Rising Stars 2017: Hill Staffers
Two experienced hands make the list
Over the course of this week, CQ Roll Call is taking a look at 17 Rising Stars of 2017 — people who will now wield power and influence in a Washington that has been turned upside down by the presidency of Donald Trump.
Some of the names are familiar, others have recently burst on the scene. They include members of Congress, congressional and administration staffers, and advocates.
Our second installment looks at two Capitol Hill staffers to look out for in 2017.
Kelle Strickland | Christian Brose
This story first appeared in the March 20, 2017 issue of CQ Magazine.
Kelle Strickland
BY DAVID HAWKINGS
CQ ROLL CALL
Plenty of congressional aides make their mark by knowing complex issues as well as any lawmaker. Others become power players by helping members navigate the Hill’s interpersonal complexities. Kelle Strickland has long stood out in that latter camp, and this spring, her skill is being put to the most high-profile test of her 14-year career.
As chief of staff to GOP Rep. Michael C. Burgess of Texas, the new chairman of Energy and Commerce’s Health Subcommittee, Strickland is one of the staffers central to the GOP leadership’s efforts to survive the biggest challenge of the year — to secure enactment of a replacement to the 2010 health care law.
“My job is to help my boss recognize opportunities for growing consensus,” she says. “For me, that’s more of a relationship-based process than a policy-based process.”
Other aides and lobbyists credit Strickland with managing the year-long back-channel campaign by Burgess, her boss since 2012 and the longest-serving physician in the 115th Congress, to best Rep. Tim Murphy of Pennsylvania for the Health panel gavel.
Strickland, 46, has an inside perspective on most House members — more than three-quarters of them arrived after she did. After a summer internship on the Hill in 1990 and a short career as a lawyer, she moved to Washington in 2003 to become legislative director for her Alabama hometown congressman, Jo Bonner. She helped him secure a seat on the Appropriations Committee and was his counsel as chairman of the Ethics Committee during a busy and contentious 2011-12.
Bonner, now a vice chancellor at the University of Alabama, says “her great people skills and ability to read a room instinctively” were central to his ability to secure unanimous bipartisan votes for every disciplinary action meted out in that time.
Her expansive and deep network of congressional staffers — and former aides who have “gone downtown” — is also central to Strickland’s influence.
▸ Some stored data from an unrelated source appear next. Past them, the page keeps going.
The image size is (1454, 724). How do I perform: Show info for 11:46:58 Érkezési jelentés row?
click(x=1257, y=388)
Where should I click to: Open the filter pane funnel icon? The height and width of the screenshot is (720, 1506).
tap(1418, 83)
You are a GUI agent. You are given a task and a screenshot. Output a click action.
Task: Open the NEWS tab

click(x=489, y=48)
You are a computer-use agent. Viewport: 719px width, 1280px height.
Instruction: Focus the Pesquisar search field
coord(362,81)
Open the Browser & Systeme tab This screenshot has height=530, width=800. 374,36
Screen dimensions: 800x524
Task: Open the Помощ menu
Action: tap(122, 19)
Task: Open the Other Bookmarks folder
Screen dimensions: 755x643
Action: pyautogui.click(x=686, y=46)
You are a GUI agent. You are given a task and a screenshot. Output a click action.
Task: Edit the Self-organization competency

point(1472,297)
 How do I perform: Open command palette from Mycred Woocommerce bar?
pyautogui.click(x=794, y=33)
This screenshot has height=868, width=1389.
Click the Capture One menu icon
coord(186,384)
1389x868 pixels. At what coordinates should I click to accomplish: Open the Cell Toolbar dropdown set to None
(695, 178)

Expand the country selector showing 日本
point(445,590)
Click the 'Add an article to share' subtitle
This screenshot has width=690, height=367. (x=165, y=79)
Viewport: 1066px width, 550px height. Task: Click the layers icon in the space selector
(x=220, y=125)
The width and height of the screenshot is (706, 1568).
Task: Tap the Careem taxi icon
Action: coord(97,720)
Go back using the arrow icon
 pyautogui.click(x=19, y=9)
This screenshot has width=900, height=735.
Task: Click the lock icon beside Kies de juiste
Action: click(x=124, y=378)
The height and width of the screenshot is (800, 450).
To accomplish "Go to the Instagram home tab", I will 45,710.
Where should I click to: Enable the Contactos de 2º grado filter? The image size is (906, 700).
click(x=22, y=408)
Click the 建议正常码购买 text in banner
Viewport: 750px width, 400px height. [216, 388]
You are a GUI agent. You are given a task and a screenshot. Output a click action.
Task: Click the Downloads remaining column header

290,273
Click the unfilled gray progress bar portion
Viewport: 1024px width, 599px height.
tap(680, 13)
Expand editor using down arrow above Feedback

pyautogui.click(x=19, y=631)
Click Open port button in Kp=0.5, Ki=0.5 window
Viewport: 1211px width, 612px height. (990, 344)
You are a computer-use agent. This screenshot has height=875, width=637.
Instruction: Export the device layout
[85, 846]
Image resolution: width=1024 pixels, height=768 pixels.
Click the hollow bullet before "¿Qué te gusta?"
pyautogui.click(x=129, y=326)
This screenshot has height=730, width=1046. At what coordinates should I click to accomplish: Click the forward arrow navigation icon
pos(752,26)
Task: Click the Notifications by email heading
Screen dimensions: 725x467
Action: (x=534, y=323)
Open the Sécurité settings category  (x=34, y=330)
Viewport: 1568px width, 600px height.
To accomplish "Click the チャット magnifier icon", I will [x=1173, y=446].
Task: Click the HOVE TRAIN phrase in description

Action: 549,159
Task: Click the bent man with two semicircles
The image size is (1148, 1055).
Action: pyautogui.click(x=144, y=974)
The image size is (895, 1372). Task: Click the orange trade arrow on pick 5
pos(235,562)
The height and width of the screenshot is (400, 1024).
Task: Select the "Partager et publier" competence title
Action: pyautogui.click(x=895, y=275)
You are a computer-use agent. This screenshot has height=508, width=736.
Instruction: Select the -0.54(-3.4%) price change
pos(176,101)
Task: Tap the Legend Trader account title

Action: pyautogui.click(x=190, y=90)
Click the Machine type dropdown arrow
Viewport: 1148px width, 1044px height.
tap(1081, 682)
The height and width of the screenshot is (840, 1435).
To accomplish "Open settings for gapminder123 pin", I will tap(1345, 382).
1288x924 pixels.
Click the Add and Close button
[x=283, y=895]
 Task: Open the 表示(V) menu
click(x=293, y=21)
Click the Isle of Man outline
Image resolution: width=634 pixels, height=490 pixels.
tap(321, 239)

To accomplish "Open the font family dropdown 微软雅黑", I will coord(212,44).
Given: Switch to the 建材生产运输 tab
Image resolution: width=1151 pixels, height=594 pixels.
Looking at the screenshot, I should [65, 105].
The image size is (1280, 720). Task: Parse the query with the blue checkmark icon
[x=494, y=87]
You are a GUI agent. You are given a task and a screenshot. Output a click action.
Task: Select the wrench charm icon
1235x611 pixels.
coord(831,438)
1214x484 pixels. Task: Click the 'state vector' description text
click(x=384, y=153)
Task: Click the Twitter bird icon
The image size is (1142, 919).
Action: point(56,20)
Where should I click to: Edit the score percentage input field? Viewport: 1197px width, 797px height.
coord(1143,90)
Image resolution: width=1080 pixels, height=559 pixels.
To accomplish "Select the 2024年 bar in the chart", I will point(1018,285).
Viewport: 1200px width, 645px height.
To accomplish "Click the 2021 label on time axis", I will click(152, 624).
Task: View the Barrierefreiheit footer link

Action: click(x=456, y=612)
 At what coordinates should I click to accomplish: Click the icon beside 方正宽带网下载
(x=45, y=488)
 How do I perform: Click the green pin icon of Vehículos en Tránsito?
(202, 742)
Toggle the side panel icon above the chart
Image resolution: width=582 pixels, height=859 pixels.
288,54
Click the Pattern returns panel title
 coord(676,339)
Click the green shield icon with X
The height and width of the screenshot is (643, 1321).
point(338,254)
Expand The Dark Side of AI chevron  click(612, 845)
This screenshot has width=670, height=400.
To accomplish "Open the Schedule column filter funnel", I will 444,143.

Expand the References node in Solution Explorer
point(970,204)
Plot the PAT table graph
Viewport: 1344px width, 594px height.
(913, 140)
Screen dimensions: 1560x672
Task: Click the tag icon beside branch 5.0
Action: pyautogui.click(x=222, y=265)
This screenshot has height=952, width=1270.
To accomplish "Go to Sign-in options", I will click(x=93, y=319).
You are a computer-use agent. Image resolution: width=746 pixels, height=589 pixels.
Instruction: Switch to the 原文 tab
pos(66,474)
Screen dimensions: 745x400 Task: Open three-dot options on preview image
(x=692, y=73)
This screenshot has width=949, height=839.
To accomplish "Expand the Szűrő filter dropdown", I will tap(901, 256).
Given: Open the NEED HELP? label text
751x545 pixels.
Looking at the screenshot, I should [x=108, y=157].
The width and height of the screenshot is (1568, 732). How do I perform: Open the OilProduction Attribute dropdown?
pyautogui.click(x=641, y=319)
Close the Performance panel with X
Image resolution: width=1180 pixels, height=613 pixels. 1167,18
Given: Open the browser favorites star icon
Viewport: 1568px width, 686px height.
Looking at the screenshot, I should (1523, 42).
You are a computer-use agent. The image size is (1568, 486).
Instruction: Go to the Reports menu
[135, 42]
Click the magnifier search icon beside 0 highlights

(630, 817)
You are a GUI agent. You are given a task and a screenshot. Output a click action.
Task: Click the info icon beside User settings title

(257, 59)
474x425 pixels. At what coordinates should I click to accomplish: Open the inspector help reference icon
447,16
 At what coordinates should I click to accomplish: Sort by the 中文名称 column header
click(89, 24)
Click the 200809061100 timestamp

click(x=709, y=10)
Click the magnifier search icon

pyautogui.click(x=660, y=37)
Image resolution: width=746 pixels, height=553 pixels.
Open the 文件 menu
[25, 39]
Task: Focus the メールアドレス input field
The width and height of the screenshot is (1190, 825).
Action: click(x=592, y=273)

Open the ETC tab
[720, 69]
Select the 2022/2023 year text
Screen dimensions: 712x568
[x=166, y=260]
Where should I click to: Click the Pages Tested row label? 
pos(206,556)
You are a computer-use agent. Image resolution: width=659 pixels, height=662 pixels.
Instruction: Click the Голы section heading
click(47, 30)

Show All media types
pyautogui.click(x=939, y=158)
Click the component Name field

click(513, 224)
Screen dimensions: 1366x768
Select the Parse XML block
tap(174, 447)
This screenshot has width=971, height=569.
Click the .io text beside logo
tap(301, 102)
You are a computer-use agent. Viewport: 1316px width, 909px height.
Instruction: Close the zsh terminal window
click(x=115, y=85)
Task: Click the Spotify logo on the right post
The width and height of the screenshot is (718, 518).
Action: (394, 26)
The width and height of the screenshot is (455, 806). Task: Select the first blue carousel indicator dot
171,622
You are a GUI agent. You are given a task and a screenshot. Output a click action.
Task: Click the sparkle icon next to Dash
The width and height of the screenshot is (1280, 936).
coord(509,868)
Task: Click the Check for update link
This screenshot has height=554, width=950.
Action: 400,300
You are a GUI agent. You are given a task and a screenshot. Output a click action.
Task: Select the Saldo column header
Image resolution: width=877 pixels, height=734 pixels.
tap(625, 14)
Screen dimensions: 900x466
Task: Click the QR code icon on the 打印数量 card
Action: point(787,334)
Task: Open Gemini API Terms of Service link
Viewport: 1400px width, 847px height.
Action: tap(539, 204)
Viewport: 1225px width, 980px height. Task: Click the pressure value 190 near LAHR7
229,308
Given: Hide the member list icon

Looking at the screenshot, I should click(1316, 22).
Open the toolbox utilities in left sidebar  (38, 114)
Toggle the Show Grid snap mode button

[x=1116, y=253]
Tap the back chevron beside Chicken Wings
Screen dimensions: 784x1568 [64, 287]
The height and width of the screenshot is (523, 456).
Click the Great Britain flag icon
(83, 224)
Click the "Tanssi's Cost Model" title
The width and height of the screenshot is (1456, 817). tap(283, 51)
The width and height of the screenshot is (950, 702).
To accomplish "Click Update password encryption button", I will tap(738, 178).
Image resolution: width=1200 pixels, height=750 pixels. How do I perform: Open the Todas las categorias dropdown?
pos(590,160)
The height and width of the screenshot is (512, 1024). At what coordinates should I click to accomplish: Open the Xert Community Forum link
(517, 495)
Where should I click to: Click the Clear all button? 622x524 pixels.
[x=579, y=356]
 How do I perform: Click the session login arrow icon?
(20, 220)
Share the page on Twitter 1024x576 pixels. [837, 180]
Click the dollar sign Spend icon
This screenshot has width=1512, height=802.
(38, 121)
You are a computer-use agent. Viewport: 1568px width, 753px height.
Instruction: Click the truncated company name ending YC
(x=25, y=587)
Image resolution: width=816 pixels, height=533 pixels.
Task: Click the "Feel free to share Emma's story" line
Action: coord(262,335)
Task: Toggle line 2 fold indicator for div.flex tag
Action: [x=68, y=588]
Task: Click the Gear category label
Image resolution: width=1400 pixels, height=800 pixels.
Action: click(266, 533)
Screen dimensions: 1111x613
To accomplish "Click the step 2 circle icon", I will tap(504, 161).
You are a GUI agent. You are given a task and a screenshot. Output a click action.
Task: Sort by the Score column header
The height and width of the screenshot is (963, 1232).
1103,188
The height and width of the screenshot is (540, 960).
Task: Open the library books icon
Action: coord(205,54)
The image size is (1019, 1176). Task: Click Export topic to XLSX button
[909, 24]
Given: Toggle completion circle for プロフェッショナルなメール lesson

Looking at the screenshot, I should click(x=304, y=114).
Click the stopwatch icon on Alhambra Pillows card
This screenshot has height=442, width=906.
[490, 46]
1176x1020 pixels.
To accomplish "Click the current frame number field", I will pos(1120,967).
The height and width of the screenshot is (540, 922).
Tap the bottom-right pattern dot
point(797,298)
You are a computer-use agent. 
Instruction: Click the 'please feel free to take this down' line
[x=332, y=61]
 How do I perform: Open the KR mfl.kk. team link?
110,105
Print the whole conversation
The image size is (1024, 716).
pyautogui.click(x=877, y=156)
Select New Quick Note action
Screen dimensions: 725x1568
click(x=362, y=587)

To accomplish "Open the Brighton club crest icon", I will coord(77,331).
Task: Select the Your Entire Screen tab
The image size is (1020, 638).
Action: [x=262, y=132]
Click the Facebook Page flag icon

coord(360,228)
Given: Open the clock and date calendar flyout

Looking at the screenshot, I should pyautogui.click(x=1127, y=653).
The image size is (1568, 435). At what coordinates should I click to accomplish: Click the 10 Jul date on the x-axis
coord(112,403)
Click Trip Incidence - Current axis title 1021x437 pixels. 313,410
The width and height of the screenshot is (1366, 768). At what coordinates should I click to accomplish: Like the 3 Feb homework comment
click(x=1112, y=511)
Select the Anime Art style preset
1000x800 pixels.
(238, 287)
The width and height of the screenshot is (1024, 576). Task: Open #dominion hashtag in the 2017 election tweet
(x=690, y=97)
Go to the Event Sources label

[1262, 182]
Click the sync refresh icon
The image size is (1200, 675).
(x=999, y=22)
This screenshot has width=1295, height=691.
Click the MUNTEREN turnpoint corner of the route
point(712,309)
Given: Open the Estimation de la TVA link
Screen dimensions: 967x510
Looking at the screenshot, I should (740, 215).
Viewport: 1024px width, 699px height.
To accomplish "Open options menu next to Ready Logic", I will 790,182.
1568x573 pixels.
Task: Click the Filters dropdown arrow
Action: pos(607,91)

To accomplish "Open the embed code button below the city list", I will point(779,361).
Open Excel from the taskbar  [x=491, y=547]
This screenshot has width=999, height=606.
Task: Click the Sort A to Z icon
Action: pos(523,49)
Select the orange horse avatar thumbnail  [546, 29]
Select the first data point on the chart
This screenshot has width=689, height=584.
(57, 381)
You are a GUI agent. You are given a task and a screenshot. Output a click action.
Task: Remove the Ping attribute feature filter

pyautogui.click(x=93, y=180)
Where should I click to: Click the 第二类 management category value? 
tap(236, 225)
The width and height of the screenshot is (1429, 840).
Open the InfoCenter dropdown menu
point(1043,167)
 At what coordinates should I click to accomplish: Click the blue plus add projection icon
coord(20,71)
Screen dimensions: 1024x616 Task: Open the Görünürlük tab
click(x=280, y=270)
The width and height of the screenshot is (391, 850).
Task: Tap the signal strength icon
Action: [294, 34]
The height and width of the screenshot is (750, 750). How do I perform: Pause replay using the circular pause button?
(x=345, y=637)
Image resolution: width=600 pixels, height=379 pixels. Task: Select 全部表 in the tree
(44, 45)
Dozens of interns and junior aides she hired are now elsewhere at the Capitol or on K Street. She works at the behest of the GOP leadership to coach more junior chiefs of staff, and this year, she’s head of the association of current and former Senate and House staff directors known as RAMS.
Strickland has also been a critical mentor for women on the Hill too, says Brenda Becker, a top lobbyist for the medical device maker Boston Scientific who was previously Vice President Dick Cheney’s liaison to the Hill.
“In a town still dominated by men, Kelle has stood out in making sure the women are knowing and supporting one another,” says Becker.
Christian Brose
BY MEGAN SCULLY
CQ ROLL CALL
Christian Brose, the 37-year-old staff director of the powerful Senate Armed Services Committee, has risen quickly through Washington’s national security ranks, but the Philadelphia-area native doesn’t let his role as Chairman John McCain’s right-hand man go to his head.
Brose sees his role as an opportunity to help the Arizona Republican and the committee’s other members push their priorities, which include everything from overhauling the Pentagon’s acquisition system to devising new cybersecurity policies and strategies in an increasingly complex world.
“I’m like a Sherpa,” Brose quips from his spacious office in Russell. “I carry bags, I assist them in the work that they’re doing.”
Brose, who lives near the Capitol with his wife and two young boys, started his career in government 13 years ago, working as a speechwriter for secretaries of State Colin Powell and Condoleezza Rice. Under Rice, he began to take on more of a policy role, an experience that benefited him when he joined the Senate Armed Services Committee staff in 2009.
Over the past eight years, Brose has worked for both the committee and McCain’s personal office, taking the job as the panel’s staff director when McCain became chairman in 2015.
The two men have traveled together to some 70-odd countries. They have also pushed the massive annual Pentagon policy bill through Congress, despite differences with both the White House and their counterparts in the House.
“There’s the old saying, ‘No man’s a hero to his valet,’” Brose says. “But, in this case, it’s actually not true. I’m reminded on a regular basis I have the privilege of waking up every day and coming to work for a genuine hero.”
These days McCain often finds himself at odds with President Donald Trump, putting Brose at the center of some interesting and high-profile policy debates. But Brose says the panel wants to work with the new administration on areas of agreement, particularly growing the Pentagon budget.